### [SUPPLIED TEXT]
- - - - - - -
TITLE 56: LABOR AND EMPLOYMENT
CHAPTER II: DEPARTMENT OF HUMAN RIGHTS
PART 2500 JOINT RULES OF THE DEPARTMENT OF HUMAN RIGHTS AND THE HUMAN RIGHTS COMMISSION: DISABILITY DISCRIMINATION IN EMPLOYMENT
SECTION 2500.40 REASONABLE ACCOMMODATION


 

Section 2500.40 Reasonable Accommodation

 

a) Requirement Employers and labor organizations must make reasonable accommodation of the known physical or mental limitations of otherwise qualified disabled applicants or employees, unless the employer or labor organization can demonstrate that accommodation would be prohibitively expensive or would unduly disrupt the ordinary conduct of business. Whether an accommodation would be prohibitively expensive or disruptive will involve weighing its cost and inconvenience against the immediate and potential benefits of providing it, when the immediate benefit is facilitation of the disabled person's employment and the potential benefits include facilitating access by other disabled employees, applicants, clients and customers. Accommodation may include: alteration of the facility or work site; modification of work schedules or leave policy; acquisition of equipment; job restructuring; provision of readers or interpreters; and other similar actions.

 

b) Exceptions Accommodations of a personal nature (e.g., eyeglasses or hearing aids) need not be provided, nor is it necessary to provide any superfluous accommodation (e.g., provision of a chauffeur to accommodate a blind person's traveling difficulties). No employer is required to hire two full time employees to perform one job in order to accommodate a disabled individual.
- - - - - - -
### [WHAT IS NEEDED]
Quote the section on reasonable accommodation word for word, everything from "b) Exceptions Accommodations" down to "a disabled individual.". Draw only on the section on reasonable accommodation above, with no outside sources.

Stored data:
- - - - - - -
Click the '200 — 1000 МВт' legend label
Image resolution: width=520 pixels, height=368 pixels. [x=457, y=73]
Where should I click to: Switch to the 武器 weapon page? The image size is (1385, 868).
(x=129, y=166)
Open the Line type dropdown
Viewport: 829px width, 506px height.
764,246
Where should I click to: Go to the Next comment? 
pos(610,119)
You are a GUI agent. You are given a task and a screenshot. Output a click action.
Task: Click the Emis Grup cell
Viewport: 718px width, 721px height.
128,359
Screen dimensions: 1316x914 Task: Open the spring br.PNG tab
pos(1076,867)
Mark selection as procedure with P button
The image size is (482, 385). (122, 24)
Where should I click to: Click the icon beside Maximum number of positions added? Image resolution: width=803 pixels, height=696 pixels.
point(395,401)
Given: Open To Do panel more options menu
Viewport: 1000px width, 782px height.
- - - - - - -
### [SOLUTION TO THE EXERCISE]
b) Exceptions Accommodations of a personal nature (e.g., eyeglasses or hearing aids) need not be provided, nor is it necessary to provide any superfluous accommodation (e.g., provision of a chauffeur to accommodate a blind person's traveling difficulties). No employer is required to hire two full time employees to perform one job in order to accommodate a disabled individual.